Did I mention I was nursing Lorelei? As she was my first, I was following all the baby books verbatim and hadn't introduced any solids to her yet. I figured I'd get to that as soon as we got home from this little trip. Did I mention that because I stayed home with her, I never pumped and gave her a bottle? Letting her latch on and eat was a million times easier and faster.

But on this morning, I had provided breast milk in bottles for my husband and wished him luck. Later, I would see the pictures of a very unhappy and very hungry Lorelei sitting, crying on the bed. Those bottles I left him never got touched.

And, worse news for little Lorelei: this was not my fastest marathon. My lack of serious training, the hills of the race made those 26.2 miles horribly longer than the other marathons I'd run up to that point. I couldn't figure out what borough I was in, but I didn't really care. I probably should have stopped, especially when I passed my husband and baby on the course around mile 18. But I didn't stop.
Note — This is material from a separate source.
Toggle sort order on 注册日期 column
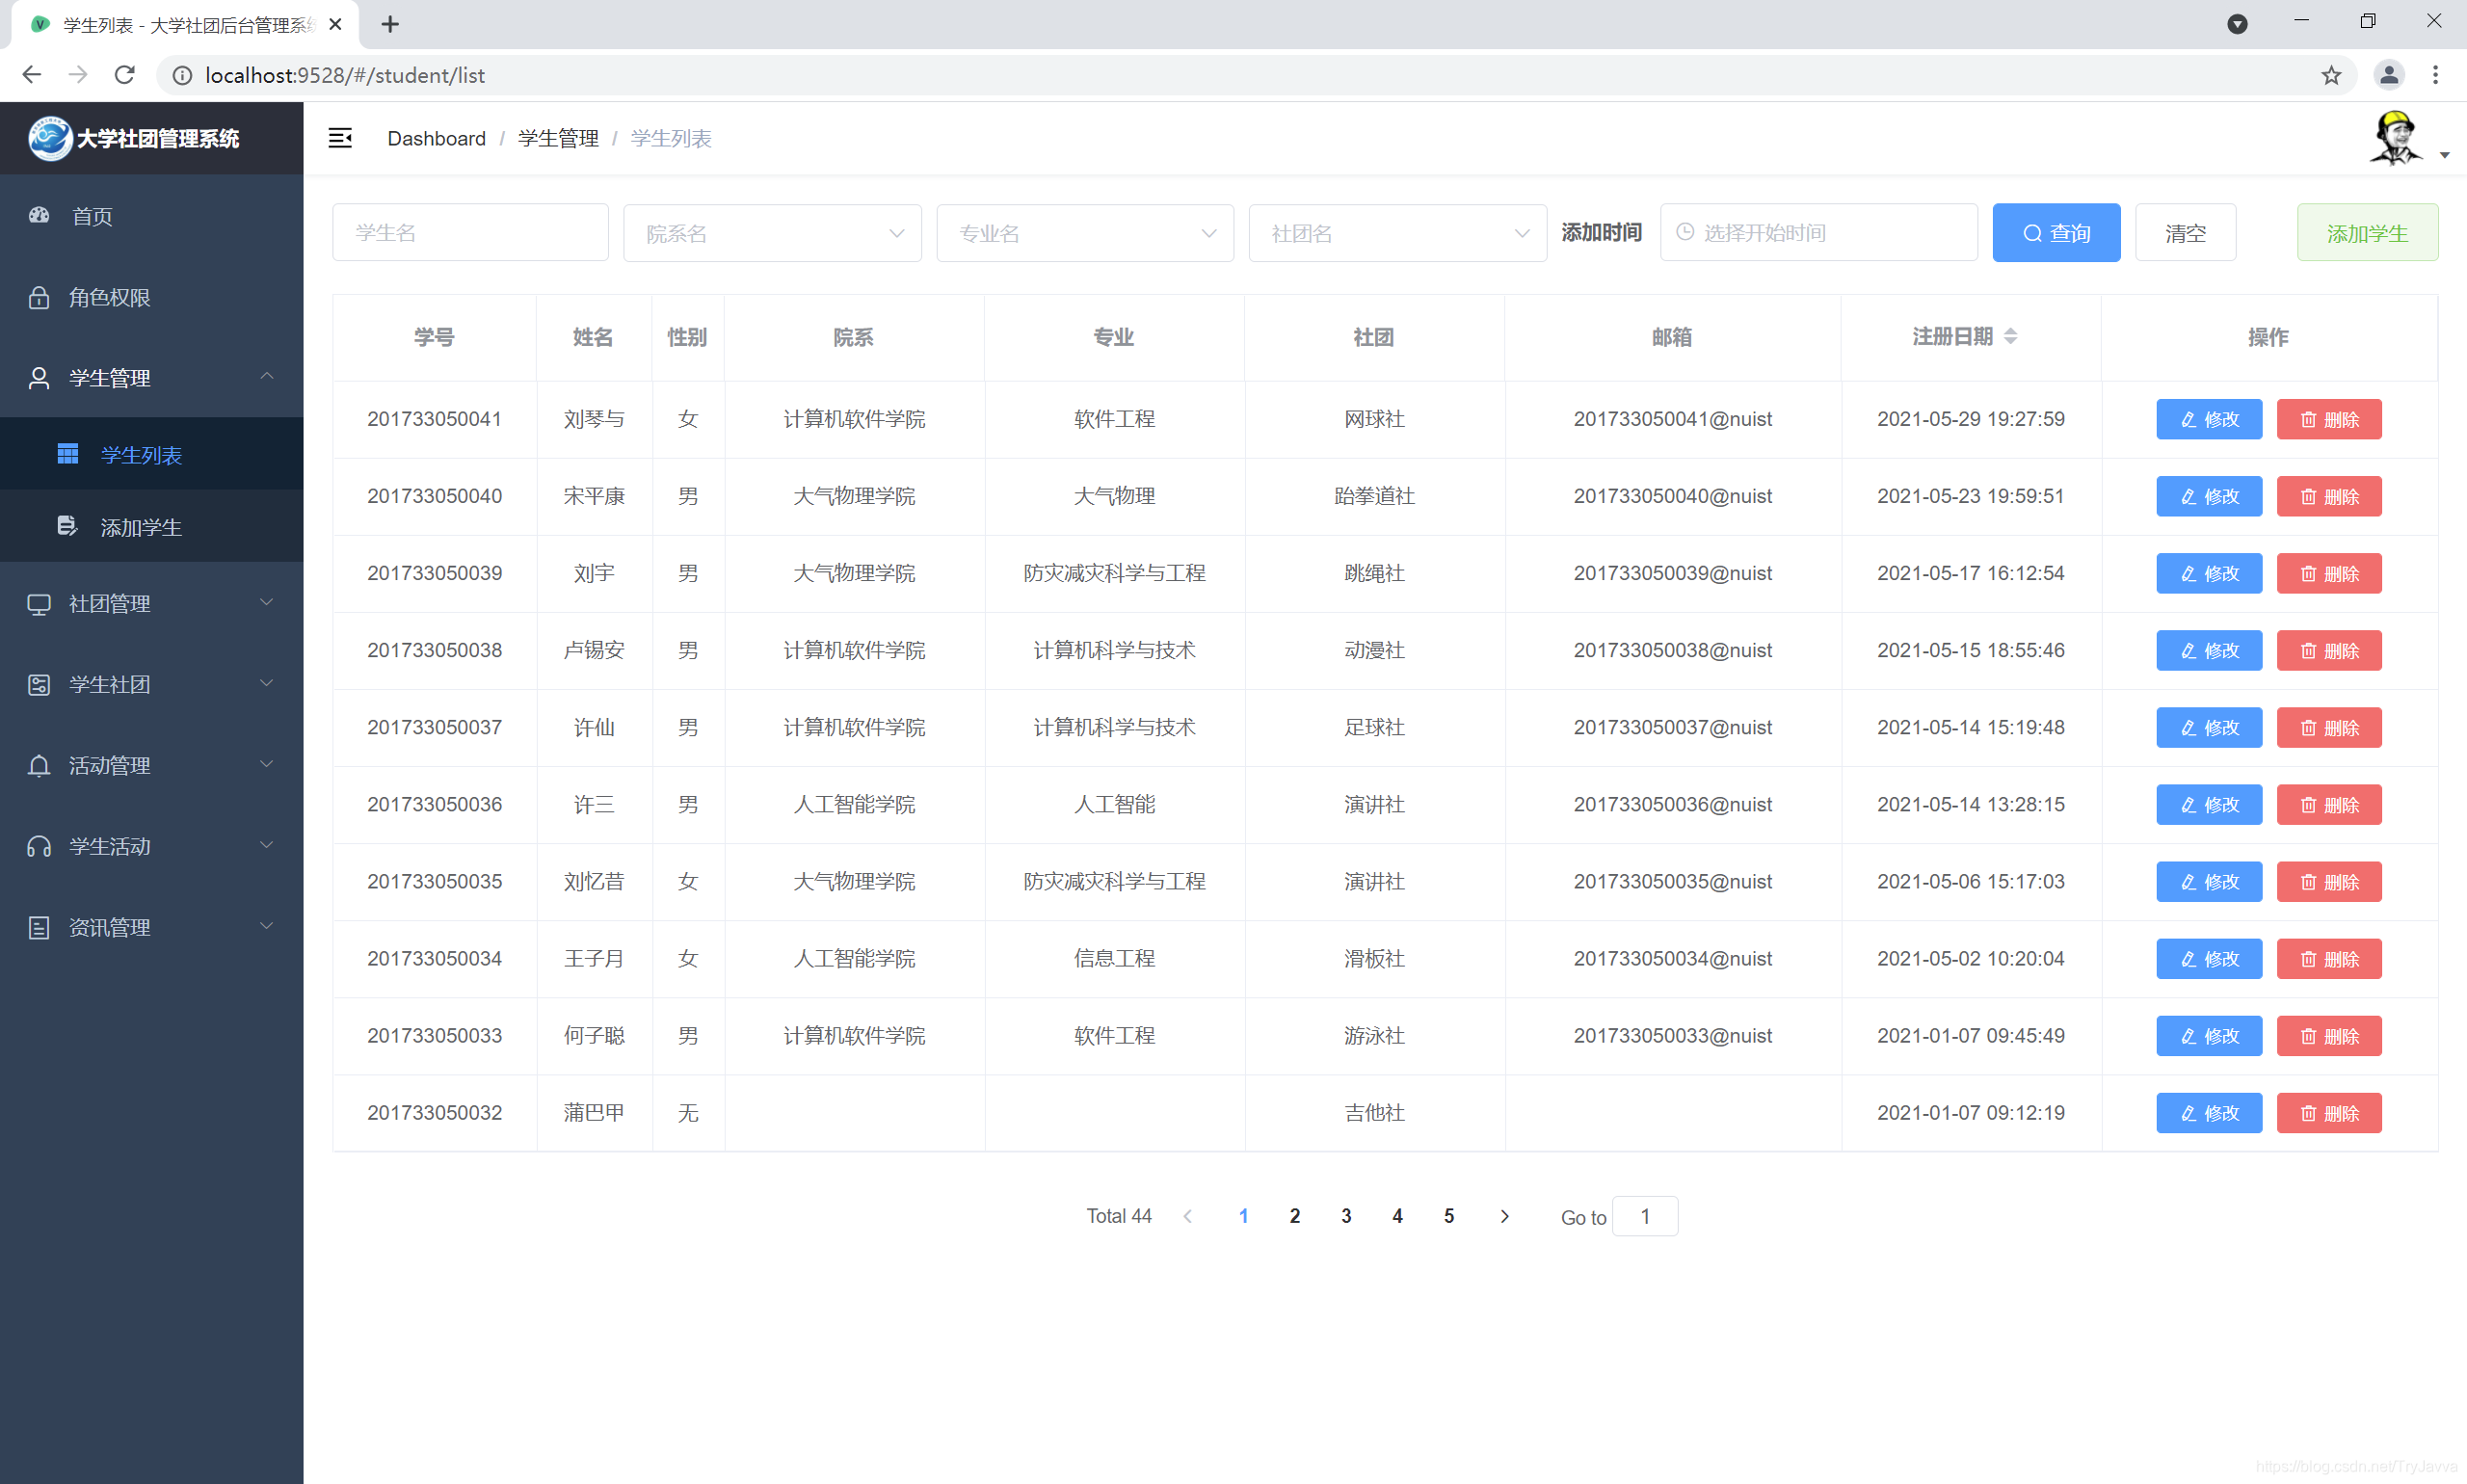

I continued, trudged onward with that shuffles most marathoners know well.

And I shuffled and shuffled until the finish line finally was in front of me. I was completely exhausted, but I suddenly found myself with two more challenges: First, I had to find my husband and child in the meet-up area. They were not where I expected them to be, though later we realized we were waiting just yards away from each other and kept moving to find each other. Second, my breasts suddenly realized that they hadn't nursed in nearly 12 hours and were growing harder and more painful by the second. Who knew that my body could find more ways to hurt?

Finally, we linked up. I staggered to them, and my husband tried to explain that he'd had just as hard a day as I had. I did not answer him. I pulled up my sweaty jog bra to get some relief myself and to provide some for Lorelei, right in the middle of the street. I pushed my marathon finisher's medal to my back so it wouldn't hit her and we walked towards the train station. She went from left breast to right and back again for the next hour as we walked through the streets, got in a taxi, and boarded the train towards home. Sometime along that train ride I responded to my husband's ludicrous assertion that his day had been as hard as mine.

After the birth of my other two children, I waited a while longer to run a marathon. For their sake, and for mine!